L’employeur et le salarié peuvent conclure une rupture conventionnelle pendant l’arrêt, si le consentement du salarié reste valide. Sa pathologie ne doit pas altérer son jugement, sinon il pourrait demander l’annulation pour menace, pression ou abus de faiblesse.

Deuxième exception : le licenciement pendant un arrêt en raison de la perturbation causée à l’entreprise

L’absence pour maladie ne justifie pas un licenciement, mais des perturbations prolongées dans l’entreprise peuvent en constituer un motif. Ce licenciement est valable si deux conditions sont remplies : une perturbation de l’entreprise et la nécessité d’un remplacement définitif en CDI.

Certaines conventions collectives incluent des clauses de « garantie d’emploi », interdisant le licenciement d’un salarié malade pendant une période donnée. Un licenciement en violation de cette garantie serait abusif.

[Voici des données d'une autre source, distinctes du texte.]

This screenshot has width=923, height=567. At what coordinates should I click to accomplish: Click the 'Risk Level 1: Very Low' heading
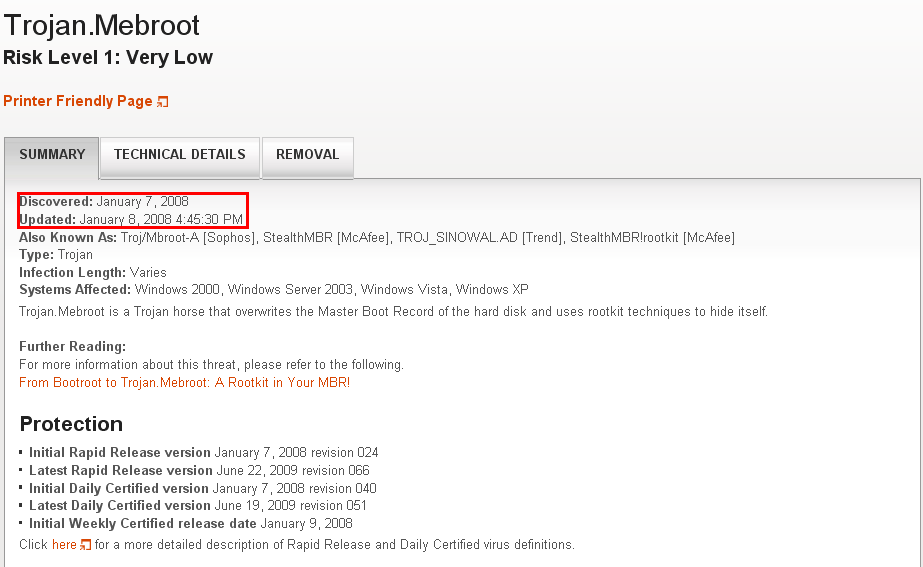pyautogui.click(x=108, y=58)
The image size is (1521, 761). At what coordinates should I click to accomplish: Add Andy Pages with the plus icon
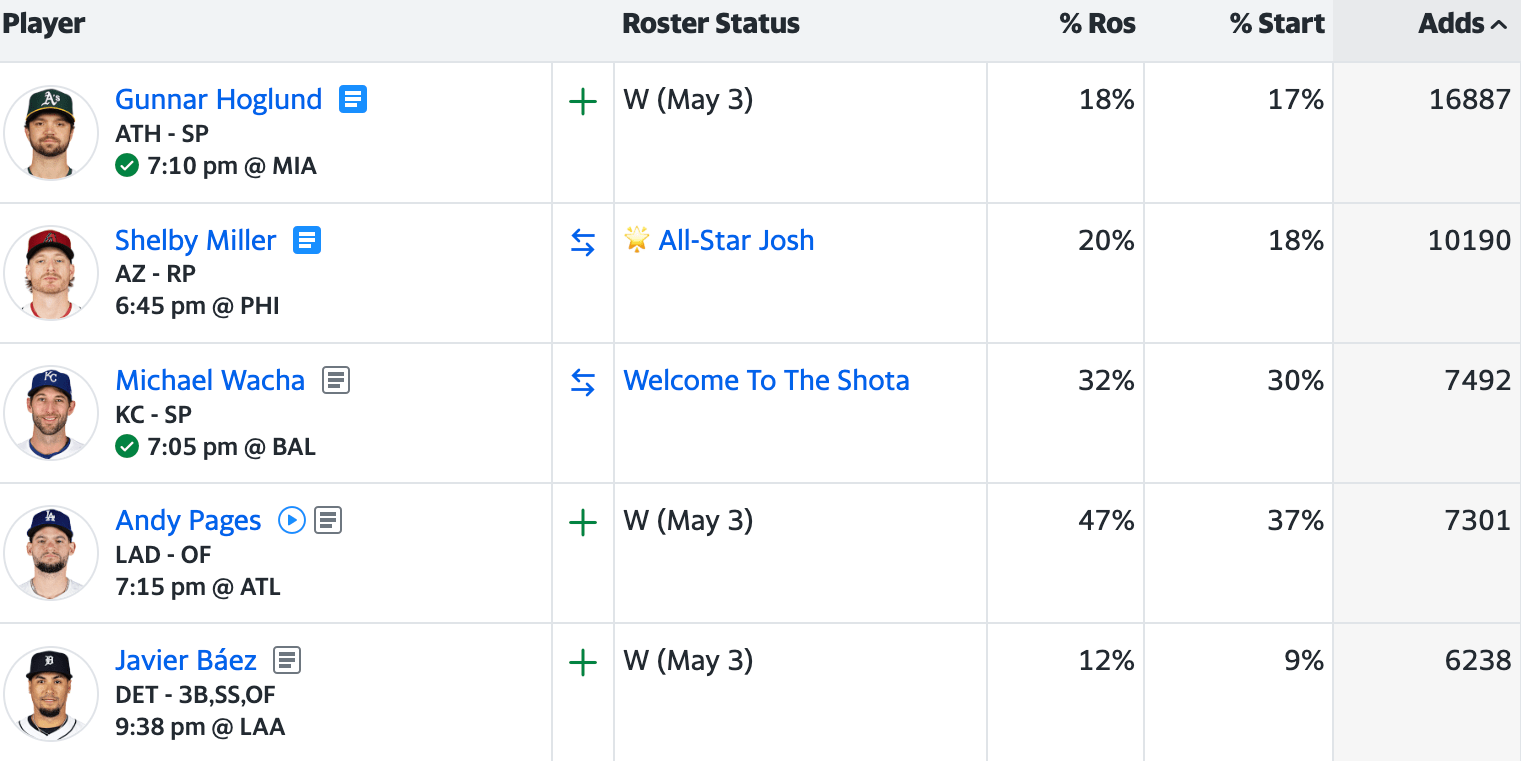(582, 522)
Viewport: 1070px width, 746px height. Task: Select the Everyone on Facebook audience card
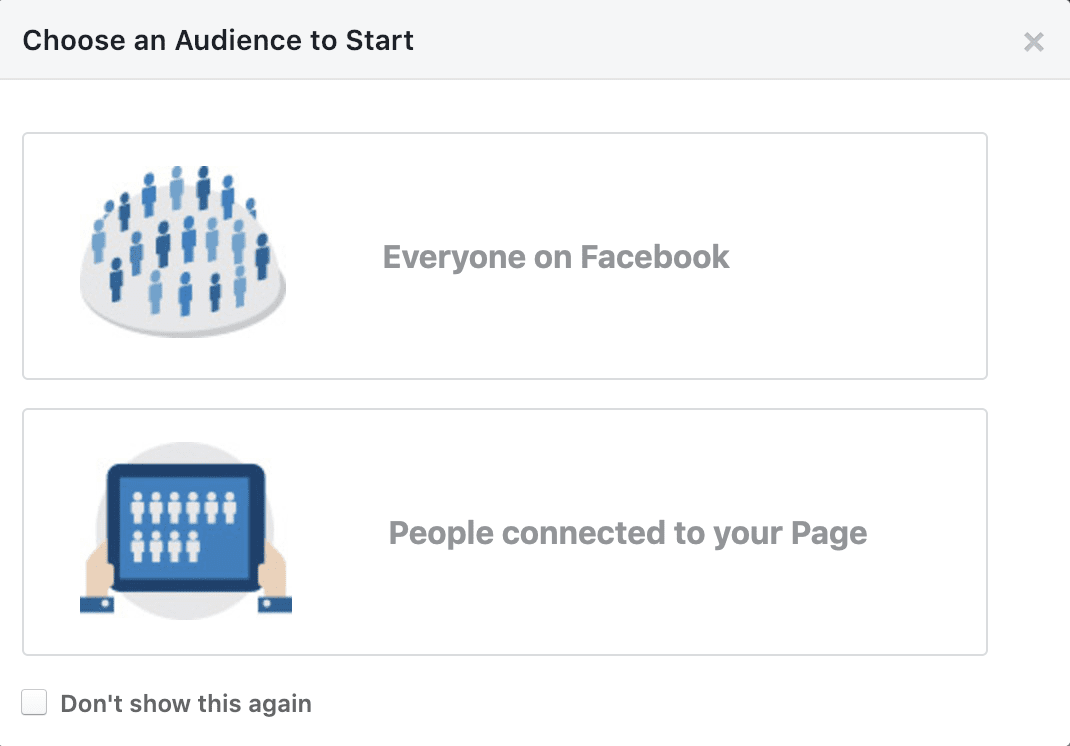tap(505, 256)
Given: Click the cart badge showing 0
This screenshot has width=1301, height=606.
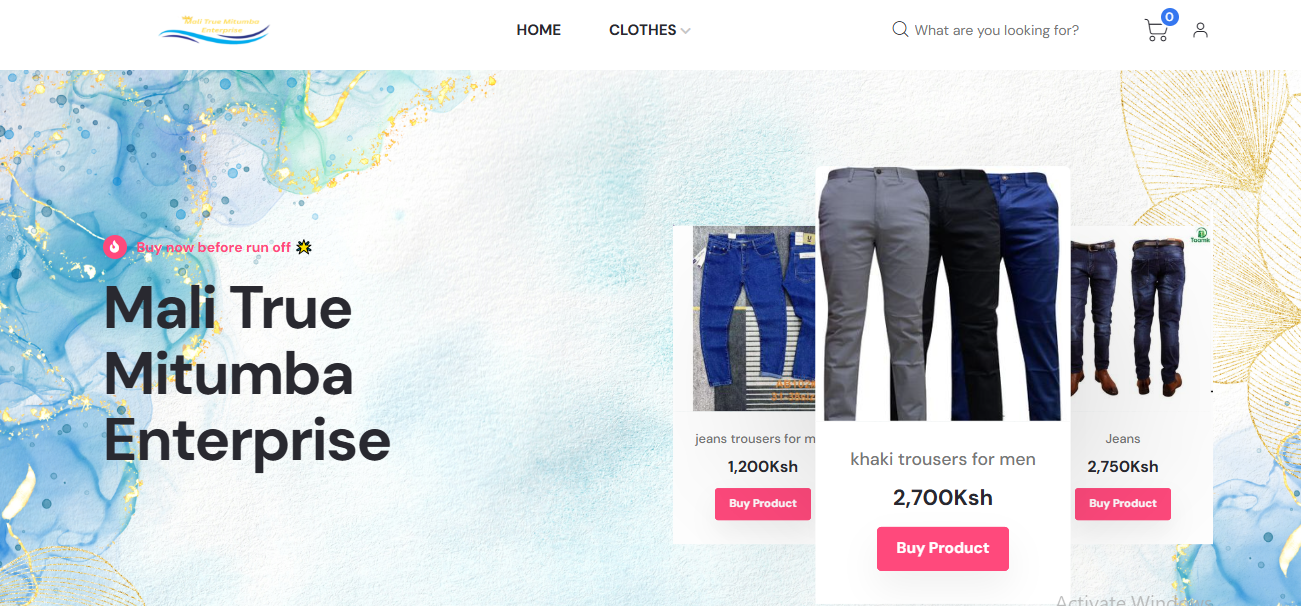Looking at the screenshot, I should [1169, 17].
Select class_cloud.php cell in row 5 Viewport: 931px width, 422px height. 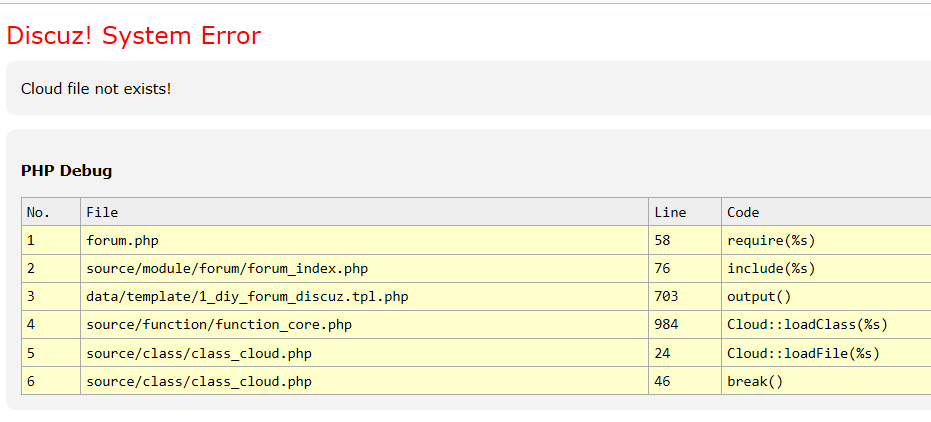[199, 353]
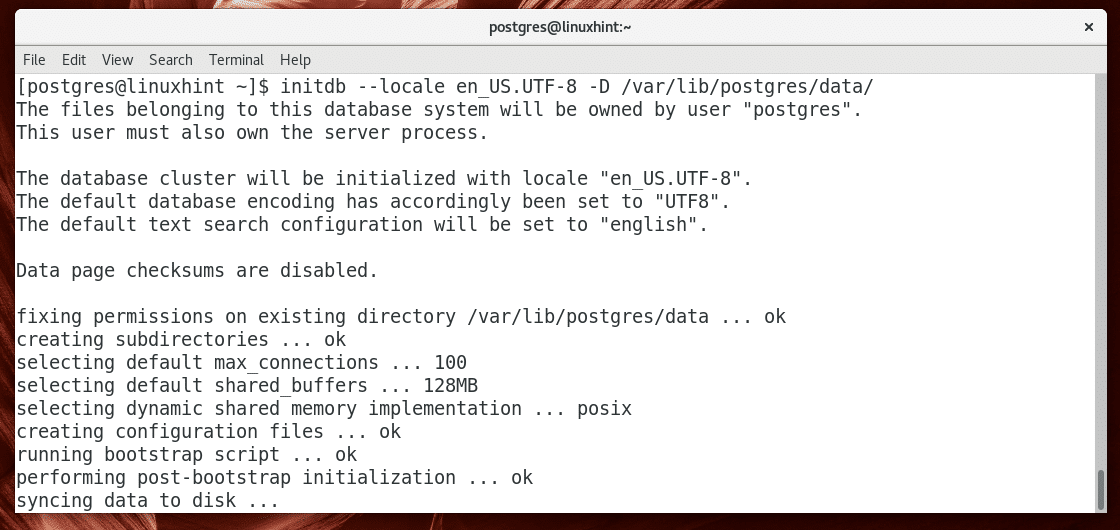Open the View menu
1120x530 pixels.
tap(117, 60)
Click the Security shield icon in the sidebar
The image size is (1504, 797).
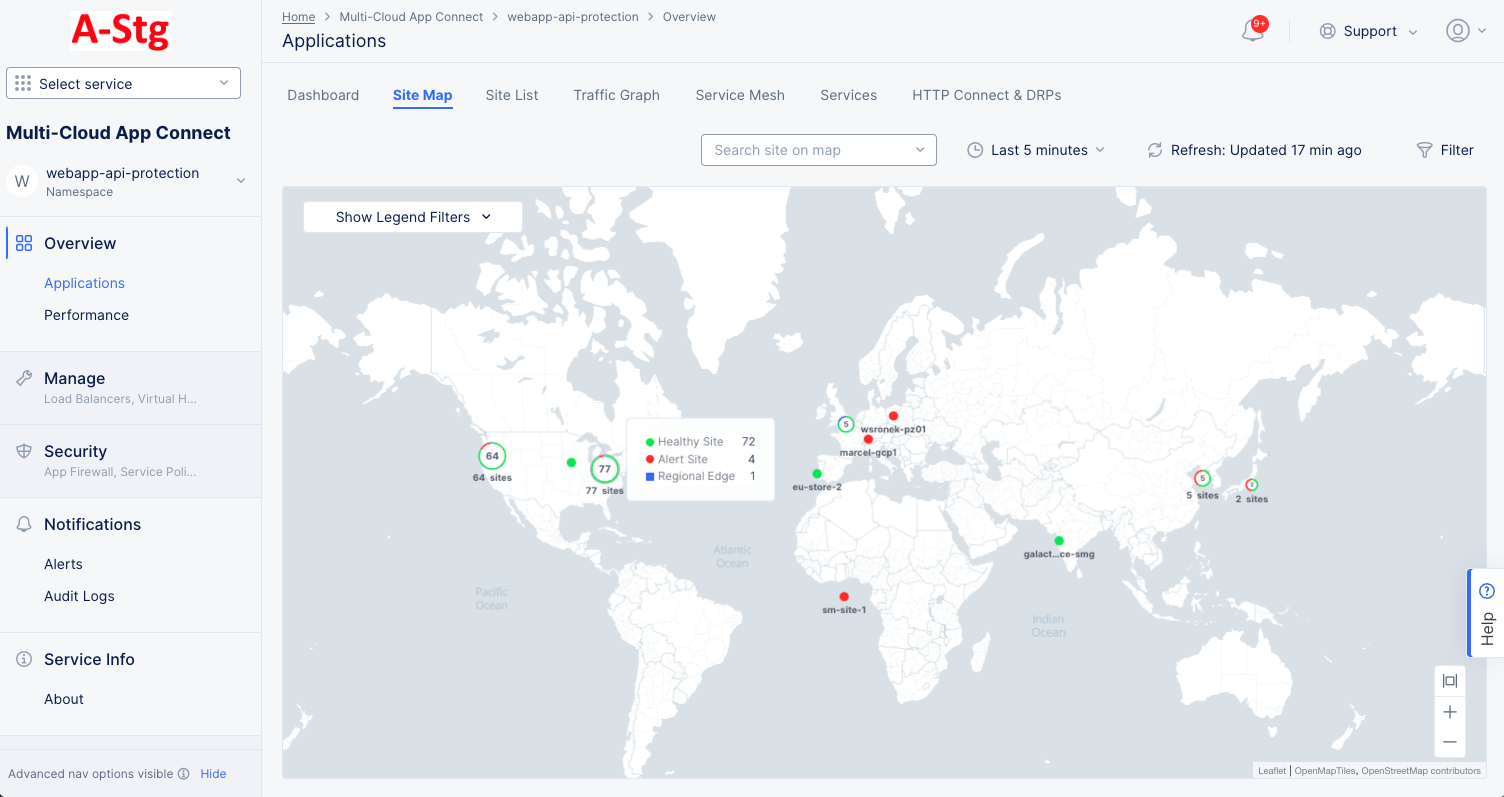coord(22,450)
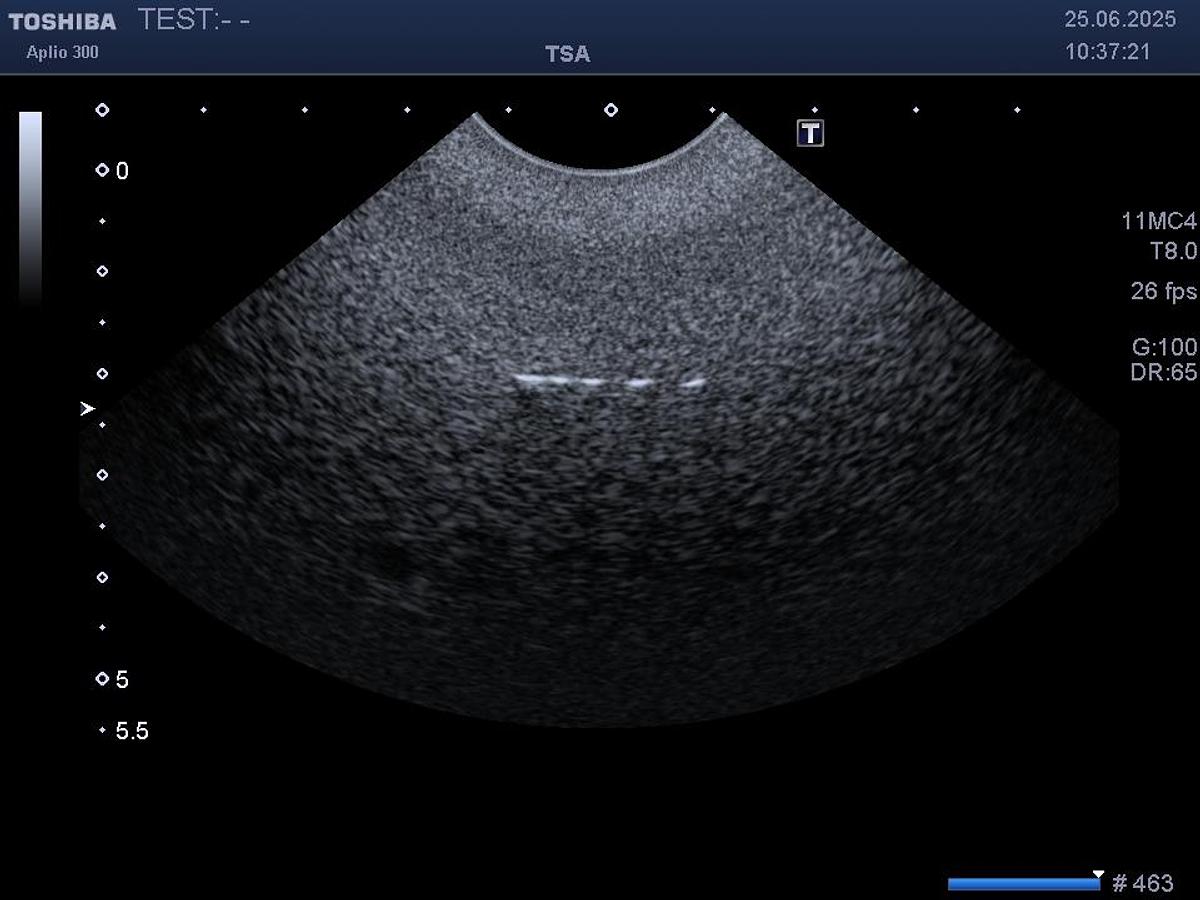
Task: Click the 5 cm depth diamond marker
Action: tap(102, 679)
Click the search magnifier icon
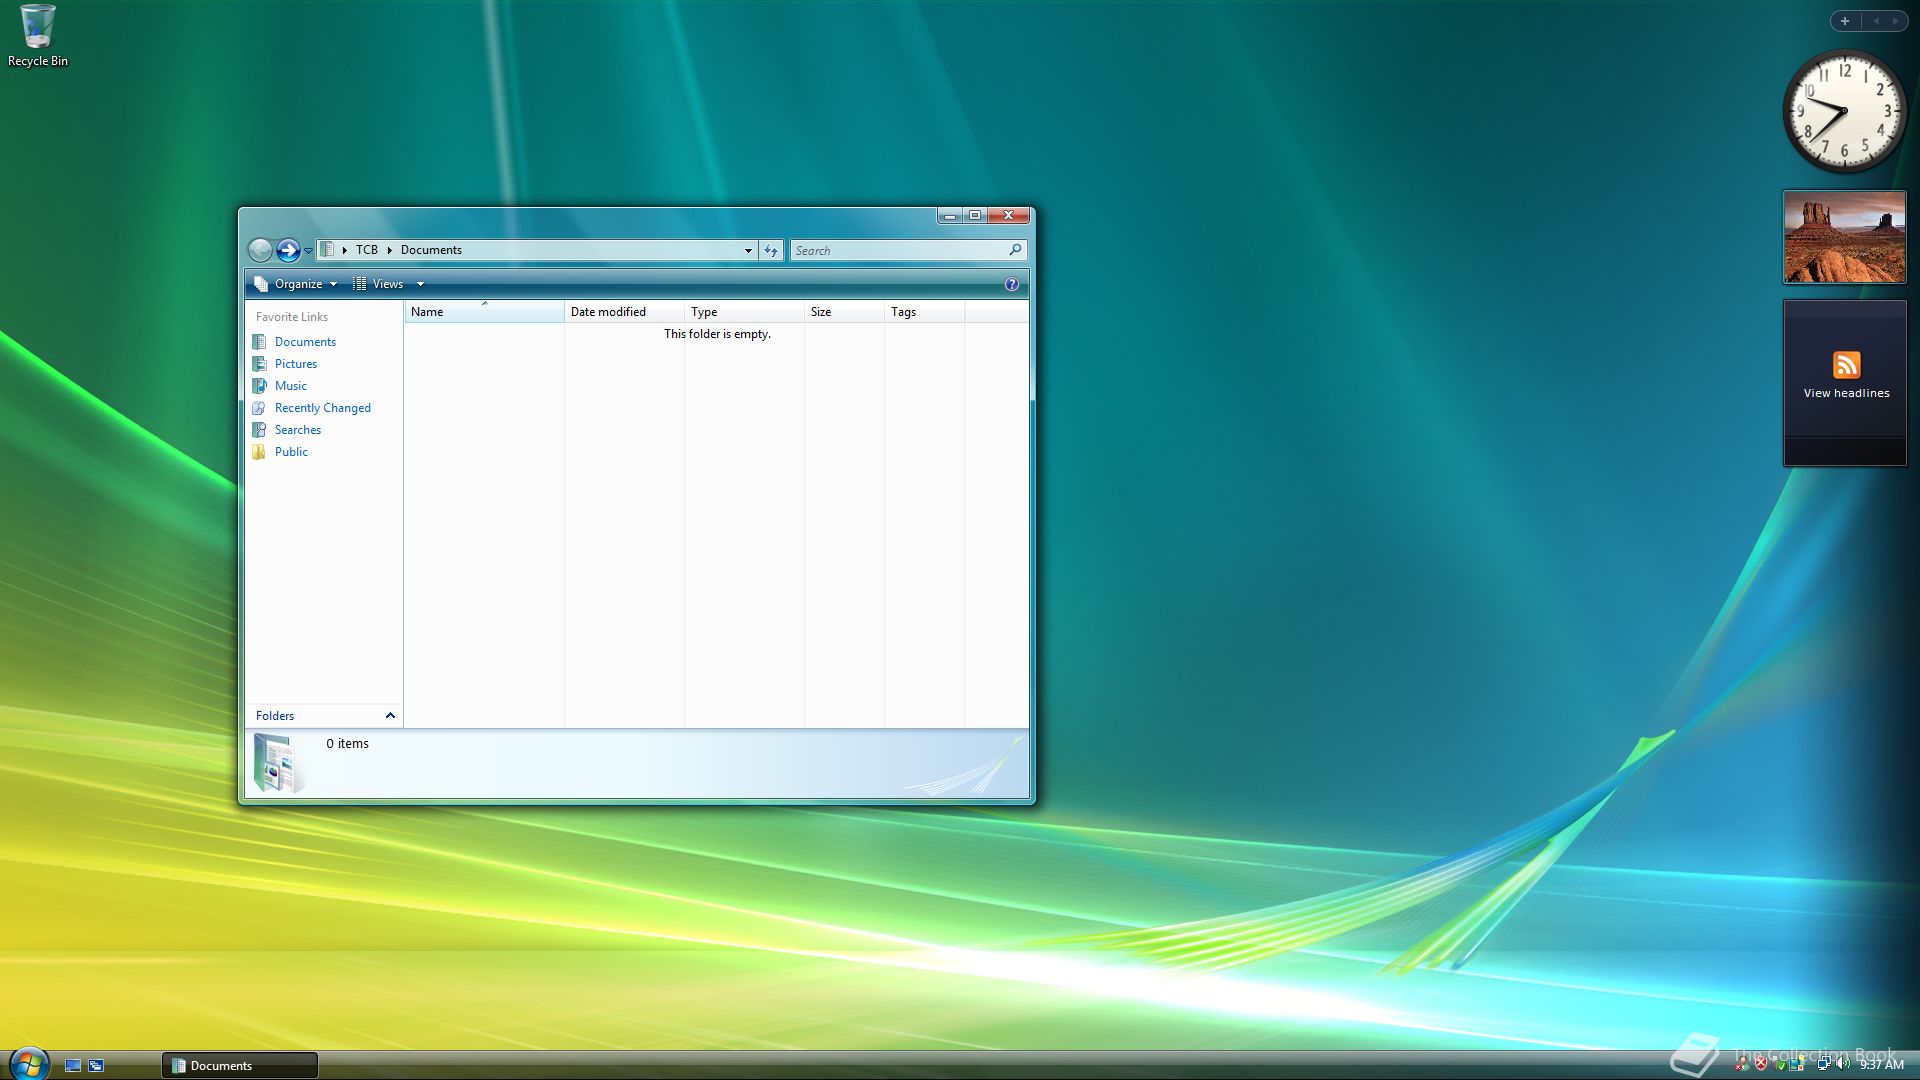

Sauf mention contraire, cette clause n’empêche pas un licenciement pour un autre motif, comme l’inaptitude ou l’économie.

Si l’absence du salarié pour maladie ne peut en aucun cas justifier en soi un licenciement, en revanche, les perturbations causées dans le fonctionnement de l’entreprise par cette absence prolongée ou les absences répétées du salarié en raison de sa maladie peuvent constituer une cause de licenciement.

Troisième exception : le licenciement pendant un arrêt pour accident du travail ou maladie professionnelle


Un salarié en arrêt bénéficie d’une protection renforcée, surtout en cas d’accident du travail ou de maladie professionnelle. Le Code du travail limite le licenciement à une faute grave ou à l’impossibilité de maintenir le contrat pour un motif externe (article L1226-9). La faute grave empêche le maintien du salarié à son poste pendant le préavis. L’employeur décide du licenciement, mais en cas de contestation, le juge examine les faits et qualifie la faute. Il peut confirmer sa gravité ou la requalifier en faute simple ou absence de faute ; dans ces deux derniers cas, le licenciement est abusif.

Un licenciement pendant un arrêt lié à un accident du travail ou une maladie professionnelle est possible uniquement pour une raison externe. L’« impossibilité de maintenir le contrat » ne doit pas être liée au salarié, sauf en cas de faute grave.
L’employeur ne peut pas invoquer la nécessité de le remplacer ou les perturbations causées par son absence.

Quatrième exception : la déclaration d’inaptitude du salarié par le médecin du travail

Une visite médicale est obligatoire après 30 jours d’arrêt pour accident du travail, 60 jours pour un arrêt classique, et sans délai après un congé maternité. Elle vérifie l’aptitude du salarié à reprendre son poste. En cas d’inaptitude, l’employeur doit tenter un reclassement selon les recommandations du médecin du travail, sauf dispense. Si aucun reclassement n’est possible, le licenciement doit intervenir sous 30 jours, sinon l’employeur reprend le paiement du salaire.

Si l’on veut être très pointilleux, il s’agit en réalité d’une « fausse exception » au principe de non-rupture pendant un arrêt, car cette visite médicale de reprise a lieu par définition alors que le salarié n’est justement plus en arrêt (elle doit avoir lieu dans les 8 jours de la fin de l’arrêt). Cela signifie que lorsque le salarié est licencié pour inaptitude et impossibilité de reclassement, le licenciement intervient après la fin de son arrêt de travail. Là aussi, le motif du licenciement ne peut pas être lié à l’état de santé du salarié, mais il reposera, selon la formule consacrée, sur son « inaptitude médicalement constatée et impossibilité de reclassement ».

Conclusion

Tout arrêt de travail doit conduire l’employeur à redoubler de prudence avant d’envisager la rupture du contrat de travail. Son pouvoir habituel est en effet soumis à un encadrement plus strict, et une erreur peut entraîner des conséquences financières considérables. Du côté du salarié, l’arrêt de travail ne constitue pas une exonération de responsabilité ; pendant cette période, il conserve la plupart de ses droits et notamment celui de contester une rupture abusive.